- Problem: Every line below between the line holding "Task: Click the retweet arrows icon" and the line holding "Task: Click the moovapps logo image", inclusive, should be repeated exactly, and all other lines omitted.

- Pixel coordinate grounding data:
BEGIN

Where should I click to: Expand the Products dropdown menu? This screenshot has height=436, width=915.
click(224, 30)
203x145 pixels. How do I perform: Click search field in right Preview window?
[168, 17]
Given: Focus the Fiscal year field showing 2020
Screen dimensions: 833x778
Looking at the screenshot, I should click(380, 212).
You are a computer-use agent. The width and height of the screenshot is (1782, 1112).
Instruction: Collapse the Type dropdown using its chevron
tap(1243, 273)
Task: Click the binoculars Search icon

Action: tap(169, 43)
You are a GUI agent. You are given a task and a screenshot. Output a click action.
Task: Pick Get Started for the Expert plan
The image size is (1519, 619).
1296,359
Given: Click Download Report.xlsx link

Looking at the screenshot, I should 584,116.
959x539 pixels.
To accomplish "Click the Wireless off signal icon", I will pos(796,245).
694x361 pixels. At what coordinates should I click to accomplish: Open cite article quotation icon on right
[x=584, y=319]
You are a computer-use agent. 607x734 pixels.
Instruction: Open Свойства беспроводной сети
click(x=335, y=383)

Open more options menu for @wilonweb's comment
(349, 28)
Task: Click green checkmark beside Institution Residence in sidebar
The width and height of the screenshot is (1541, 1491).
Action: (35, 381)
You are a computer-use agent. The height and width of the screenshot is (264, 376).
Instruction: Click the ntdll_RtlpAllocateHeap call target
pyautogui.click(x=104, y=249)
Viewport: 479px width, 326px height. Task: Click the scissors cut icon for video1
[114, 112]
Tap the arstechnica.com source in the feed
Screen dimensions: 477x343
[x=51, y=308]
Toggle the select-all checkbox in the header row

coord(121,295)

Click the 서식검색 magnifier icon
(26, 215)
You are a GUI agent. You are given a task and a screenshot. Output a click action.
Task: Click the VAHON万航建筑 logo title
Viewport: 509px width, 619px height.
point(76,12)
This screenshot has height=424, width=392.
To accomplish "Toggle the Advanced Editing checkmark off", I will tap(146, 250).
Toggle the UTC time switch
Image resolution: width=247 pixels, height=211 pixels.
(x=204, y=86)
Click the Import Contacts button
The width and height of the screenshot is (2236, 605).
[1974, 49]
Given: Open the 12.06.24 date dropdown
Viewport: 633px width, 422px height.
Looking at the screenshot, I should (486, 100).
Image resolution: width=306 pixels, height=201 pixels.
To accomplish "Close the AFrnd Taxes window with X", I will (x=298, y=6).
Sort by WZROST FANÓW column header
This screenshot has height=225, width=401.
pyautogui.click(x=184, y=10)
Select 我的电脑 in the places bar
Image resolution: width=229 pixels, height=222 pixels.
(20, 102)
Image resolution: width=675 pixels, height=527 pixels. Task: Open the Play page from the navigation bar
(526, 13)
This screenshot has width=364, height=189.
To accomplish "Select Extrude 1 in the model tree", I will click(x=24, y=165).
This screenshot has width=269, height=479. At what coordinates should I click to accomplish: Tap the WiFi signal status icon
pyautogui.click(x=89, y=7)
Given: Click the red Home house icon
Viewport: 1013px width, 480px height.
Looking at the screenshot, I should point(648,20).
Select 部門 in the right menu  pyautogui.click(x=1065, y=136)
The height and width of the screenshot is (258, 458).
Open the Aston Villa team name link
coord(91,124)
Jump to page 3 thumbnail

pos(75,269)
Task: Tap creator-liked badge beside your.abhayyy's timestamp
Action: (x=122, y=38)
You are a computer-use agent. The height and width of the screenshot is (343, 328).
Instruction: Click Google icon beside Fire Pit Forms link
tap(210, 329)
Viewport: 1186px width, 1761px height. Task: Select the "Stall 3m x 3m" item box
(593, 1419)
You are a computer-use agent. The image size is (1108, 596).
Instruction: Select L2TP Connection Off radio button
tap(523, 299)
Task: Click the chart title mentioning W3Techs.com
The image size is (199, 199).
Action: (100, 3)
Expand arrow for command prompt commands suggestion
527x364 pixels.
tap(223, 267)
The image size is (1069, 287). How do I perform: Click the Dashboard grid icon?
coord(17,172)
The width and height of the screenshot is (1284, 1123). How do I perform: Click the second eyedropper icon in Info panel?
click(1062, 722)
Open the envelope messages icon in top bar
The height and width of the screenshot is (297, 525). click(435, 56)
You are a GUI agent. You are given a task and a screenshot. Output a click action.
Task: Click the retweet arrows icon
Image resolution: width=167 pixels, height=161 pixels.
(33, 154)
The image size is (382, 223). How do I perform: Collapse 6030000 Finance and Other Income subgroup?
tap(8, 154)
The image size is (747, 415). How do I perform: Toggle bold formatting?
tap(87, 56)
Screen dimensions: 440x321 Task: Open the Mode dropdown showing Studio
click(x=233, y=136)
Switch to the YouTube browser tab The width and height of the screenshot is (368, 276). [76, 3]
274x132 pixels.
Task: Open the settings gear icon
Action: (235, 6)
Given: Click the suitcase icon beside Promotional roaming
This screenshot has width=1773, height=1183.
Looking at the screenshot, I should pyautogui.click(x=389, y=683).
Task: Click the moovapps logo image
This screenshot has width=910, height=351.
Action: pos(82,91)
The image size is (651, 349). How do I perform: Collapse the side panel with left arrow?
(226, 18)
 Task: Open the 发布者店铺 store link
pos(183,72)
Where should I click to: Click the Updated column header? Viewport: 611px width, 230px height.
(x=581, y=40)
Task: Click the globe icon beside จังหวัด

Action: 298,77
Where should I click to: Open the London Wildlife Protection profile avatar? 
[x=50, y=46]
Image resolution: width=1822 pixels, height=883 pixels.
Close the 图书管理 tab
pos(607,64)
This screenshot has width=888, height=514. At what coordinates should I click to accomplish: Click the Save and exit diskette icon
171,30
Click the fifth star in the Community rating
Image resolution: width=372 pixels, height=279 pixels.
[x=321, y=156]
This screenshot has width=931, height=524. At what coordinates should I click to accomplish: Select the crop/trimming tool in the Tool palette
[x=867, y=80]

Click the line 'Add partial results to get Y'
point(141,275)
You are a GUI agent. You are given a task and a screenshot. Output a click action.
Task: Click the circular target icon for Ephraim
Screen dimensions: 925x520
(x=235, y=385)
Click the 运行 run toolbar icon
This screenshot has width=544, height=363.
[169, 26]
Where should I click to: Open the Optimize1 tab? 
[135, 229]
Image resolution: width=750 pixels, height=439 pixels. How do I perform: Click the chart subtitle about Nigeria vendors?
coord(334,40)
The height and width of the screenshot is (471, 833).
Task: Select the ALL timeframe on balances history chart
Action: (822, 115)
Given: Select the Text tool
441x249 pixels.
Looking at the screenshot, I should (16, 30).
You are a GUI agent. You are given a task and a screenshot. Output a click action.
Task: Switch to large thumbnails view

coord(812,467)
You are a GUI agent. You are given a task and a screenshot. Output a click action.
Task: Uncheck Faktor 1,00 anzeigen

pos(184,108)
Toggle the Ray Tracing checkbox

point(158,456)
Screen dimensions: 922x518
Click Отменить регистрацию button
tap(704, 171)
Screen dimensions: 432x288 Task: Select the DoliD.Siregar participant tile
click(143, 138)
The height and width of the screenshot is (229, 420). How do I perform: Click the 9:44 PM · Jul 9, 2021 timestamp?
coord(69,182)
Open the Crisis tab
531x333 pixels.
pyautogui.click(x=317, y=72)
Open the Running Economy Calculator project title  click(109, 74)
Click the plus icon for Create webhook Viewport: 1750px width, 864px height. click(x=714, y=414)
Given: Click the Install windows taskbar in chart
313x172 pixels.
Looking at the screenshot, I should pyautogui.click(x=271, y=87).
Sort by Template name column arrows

END

- Solved problem:
Task: Click the retweet arrows icon
Image resolution: width=167 pixels, height=161 pixels.
(33, 154)
The image size is (382, 223). How do I perform: Collapse 6030000 Finance and Other Income subgroup?
tap(8, 154)
The image size is (747, 415). How do I perform: Toggle bold formatting?
tap(87, 56)
Screen dimensions: 440x321 Task: Open the Mode dropdown showing Studio
click(x=233, y=136)
Switch to the YouTube browser tab The width and height of the screenshot is (368, 276). [76, 3]
274x132 pixels.
Task: Open the settings gear icon
Action: (235, 6)
Given: Click the suitcase icon beside Promotional roaming
This screenshot has width=1773, height=1183.
Looking at the screenshot, I should pyautogui.click(x=389, y=683).
Task: Click the moovapps logo image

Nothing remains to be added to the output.